Being able to have someone else make an amazing meal (that makes you question if you can cook or not) and then to be able to celebrate with the children changed the children’s lives.
A week before thanksgiving one of our kids was having a rough time. They became suicidal she needed to go to the hospital. She had three other siblings who were freaking out because she was freaking out and she was gone at the hospital.
So, flash forward to like somehow a whole week went by. I don’t know if you’ve ever made Thanksgiving dinner. We can afford it but we definitely didn’t have time to shop for food, more or less even think about what they wanted to eat, more or less explain why we’re having a turkey! To have that done and brought to our house during that crazy chaotic time renews your faith in society in general and in humans. Being able to have someone else make an amazing meal (that makes you question if you can cook or not) and then to be able to celebrate with the children changed the children’s lives.
Carrying on a Tradition
Ever since my husband was little, he has always had an after-Thanksgiving tradition to make sandwiches.
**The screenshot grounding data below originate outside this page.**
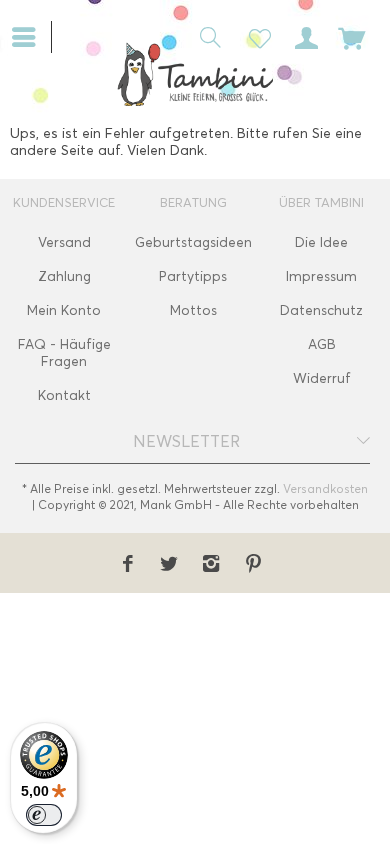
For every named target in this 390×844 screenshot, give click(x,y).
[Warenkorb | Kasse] (352, 36)
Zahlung (64, 276)
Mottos (193, 310)
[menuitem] (31, 35)
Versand (64, 242)
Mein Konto (64, 310)
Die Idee (321, 242)
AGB (322, 344)
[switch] (44, 815)
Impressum (321, 276)
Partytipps (193, 276)
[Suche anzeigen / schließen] (205, 36)
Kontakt (64, 395)
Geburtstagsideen (193, 242)
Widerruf (322, 378)
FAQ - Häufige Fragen (64, 353)
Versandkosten (325, 488)
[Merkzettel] (254, 36)
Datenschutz (321, 310)
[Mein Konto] (303, 36)
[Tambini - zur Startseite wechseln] (195, 74)
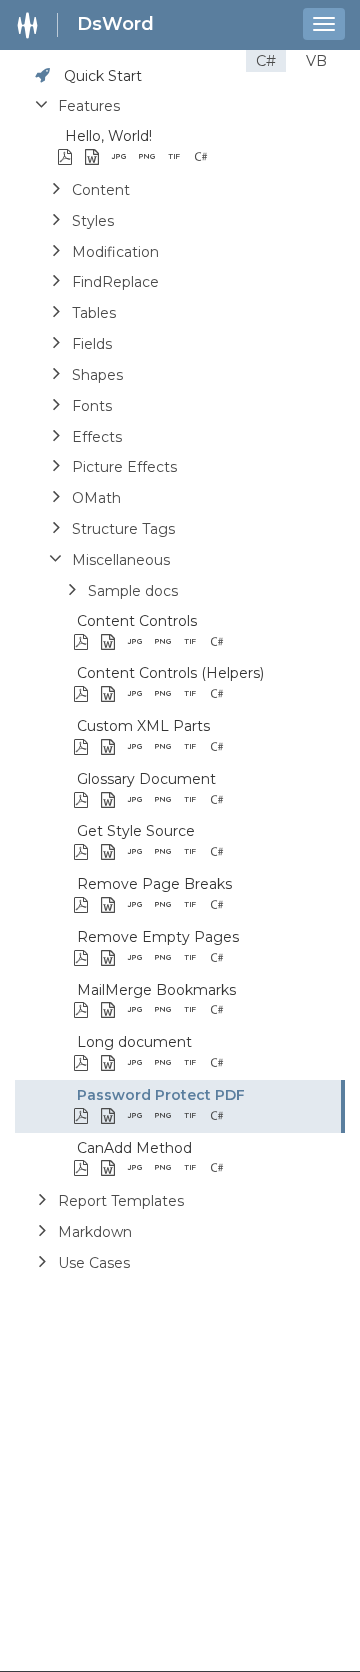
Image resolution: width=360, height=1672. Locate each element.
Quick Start (103, 76)
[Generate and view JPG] (124, 158)
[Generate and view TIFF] (179, 158)
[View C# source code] (206, 158)
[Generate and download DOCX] (97, 158)
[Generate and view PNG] (152, 158)
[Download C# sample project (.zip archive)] (233, 158)
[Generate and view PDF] (70, 158)
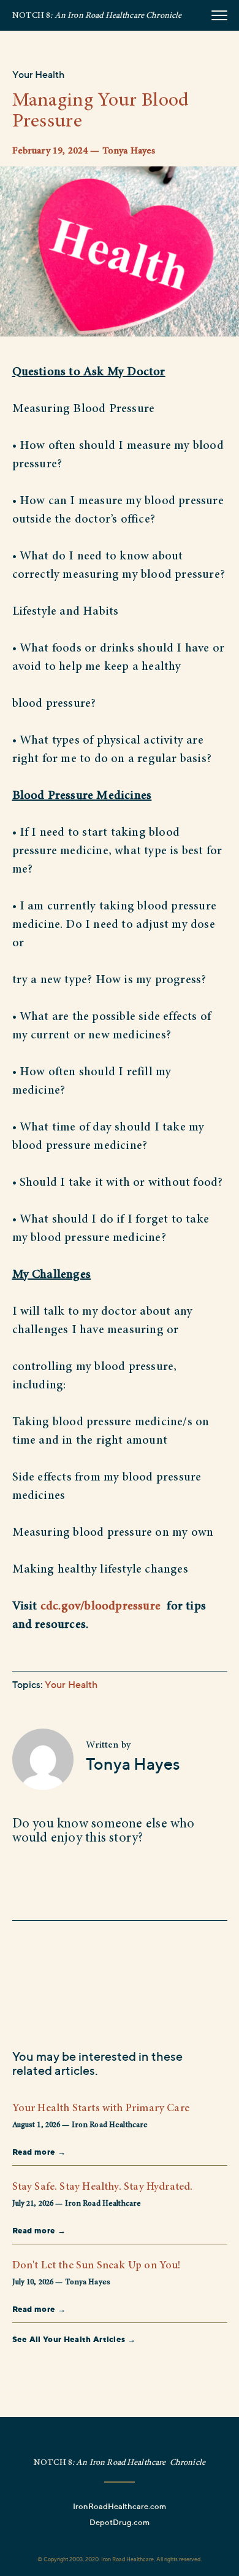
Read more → (39, 2152)
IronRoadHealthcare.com (119, 2506)
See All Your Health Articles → (74, 2339)
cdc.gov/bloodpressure (100, 1606)
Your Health (38, 74)
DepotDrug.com (119, 2522)
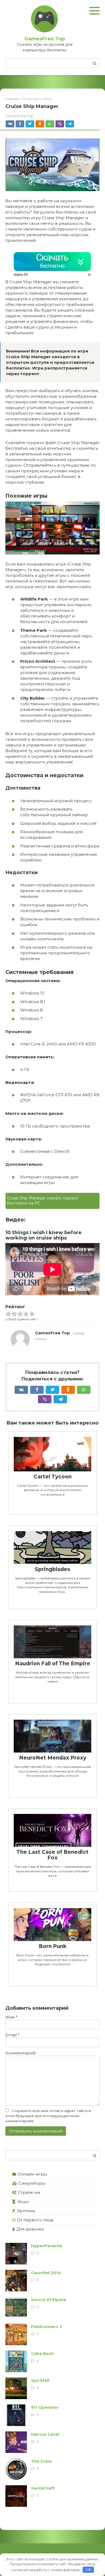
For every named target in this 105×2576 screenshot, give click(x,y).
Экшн (23, 2201)
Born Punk (52, 1946)
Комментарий (20, 2052)
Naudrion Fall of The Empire (52, 1663)
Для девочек (30, 2229)
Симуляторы (32, 2183)
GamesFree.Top (44, 39)
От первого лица (35, 2219)
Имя (11, 2017)
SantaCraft (43, 2488)
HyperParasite (46, 2245)
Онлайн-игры (32, 2174)
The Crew (41, 2461)
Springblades (52, 1569)
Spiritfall (40, 2380)
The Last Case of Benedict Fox (52, 1855)
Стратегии (29, 2192)
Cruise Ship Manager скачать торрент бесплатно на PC (42, 1201)
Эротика (26, 2210)
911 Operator (45, 2407)
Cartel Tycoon (53, 1477)
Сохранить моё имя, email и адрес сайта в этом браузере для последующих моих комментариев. (48, 2116)
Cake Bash (42, 2353)
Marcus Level (45, 2434)
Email (12, 2034)
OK (88, 2569)
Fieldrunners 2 (46, 2326)
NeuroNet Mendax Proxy (52, 1758)
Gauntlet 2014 (46, 2272)
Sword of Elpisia (48, 2299)
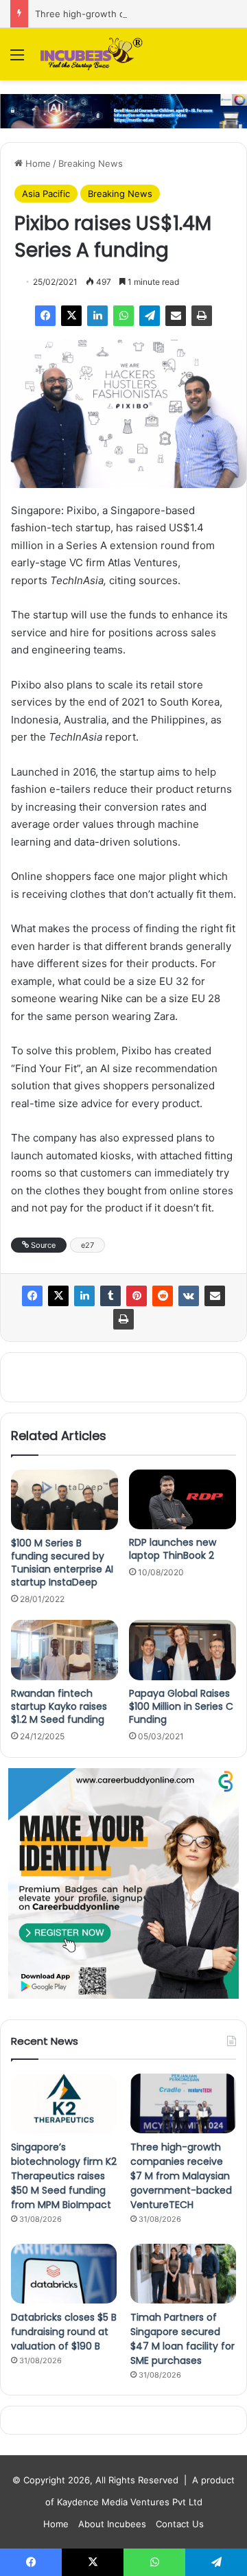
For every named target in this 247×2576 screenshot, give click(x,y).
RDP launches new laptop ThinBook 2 (172, 1548)
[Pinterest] (136, 1296)
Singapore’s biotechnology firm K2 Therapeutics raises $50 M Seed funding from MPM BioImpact (64, 2176)
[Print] (201, 315)
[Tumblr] (110, 1296)
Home (37, 163)
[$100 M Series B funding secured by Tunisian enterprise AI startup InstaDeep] (64, 1500)
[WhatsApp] (123, 315)
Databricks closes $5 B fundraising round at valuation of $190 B (64, 2331)
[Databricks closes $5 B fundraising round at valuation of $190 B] (64, 2274)
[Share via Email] (175, 315)
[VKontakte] (188, 1296)
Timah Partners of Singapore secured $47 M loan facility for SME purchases (182, 2338)
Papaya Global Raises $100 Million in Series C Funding (181, 1706)
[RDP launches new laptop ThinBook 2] (182, 1499)
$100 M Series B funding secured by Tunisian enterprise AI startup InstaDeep (62, 1562)
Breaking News (90, 163)
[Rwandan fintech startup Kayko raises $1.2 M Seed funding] (64, 1650)
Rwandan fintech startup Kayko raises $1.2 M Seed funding (59, 1706)
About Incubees (112, 2523)
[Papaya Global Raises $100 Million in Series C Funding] (182, 1650)
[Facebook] (45, 315)
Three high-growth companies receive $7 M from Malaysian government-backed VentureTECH (181, 2176)
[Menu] (17, 59)
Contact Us (180, 2523)
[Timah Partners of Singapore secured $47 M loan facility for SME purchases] (183, 2274)
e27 (87, 1245)
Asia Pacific (46, 193)
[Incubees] (89, 54)
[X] (71, 315)
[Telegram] (149, 315)
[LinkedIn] (97, 315)
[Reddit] (162, 1296)
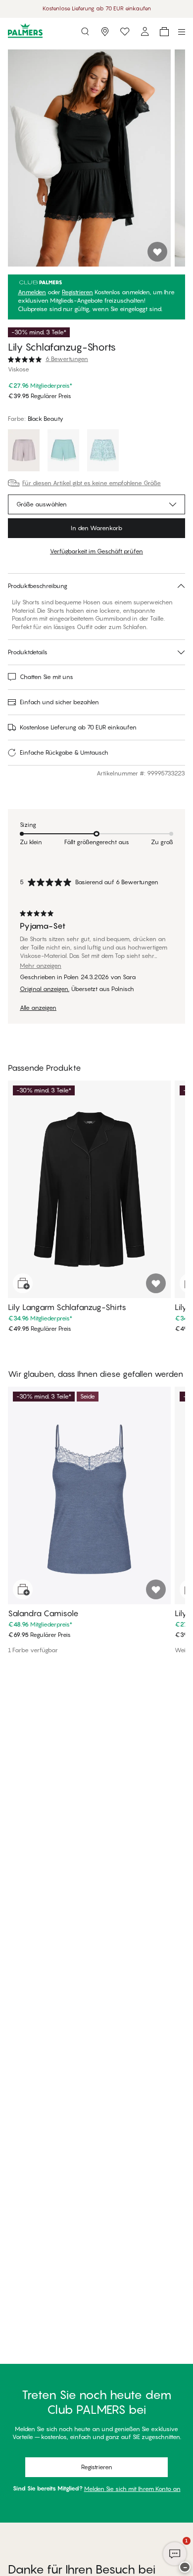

It’s something we talked about during the meal and then the first thing the kids did in the next morning–and I’m not even kidding it was before the sun was up–was run down get what’s left of the turkey or try to and make this sandwich and eat it.
They were so happy to do a tradition because they could see that my husband was so excited about doing it and those are the moments that you realize that being peed on two days ago was worth it. Staying up until 3 am because they were having nightmares and worried about their sister was worth it. It’s just seeing those little moments where they get to be a kid that make it worth it.
A Huge Impact
As far as making the meal, I wouldn’t have been able to do it because I would not have been able to spend the whole day before that prepping and making it. I was in the moment versus trying to create another moment because that’s what they need. They need to be focused on. Sometimes in foster care, you have to skip the big moments like Thanksgiving dinner because you’re focusing on the little needs that they need right there.
That’s why we need our community, not because we financially need it, not because we want to be glorified—that is definitely not what we want. I’d much rather have people less look at me. We need community help because it allows us to give the children a childhood that they don’t have or would otherwise never experience.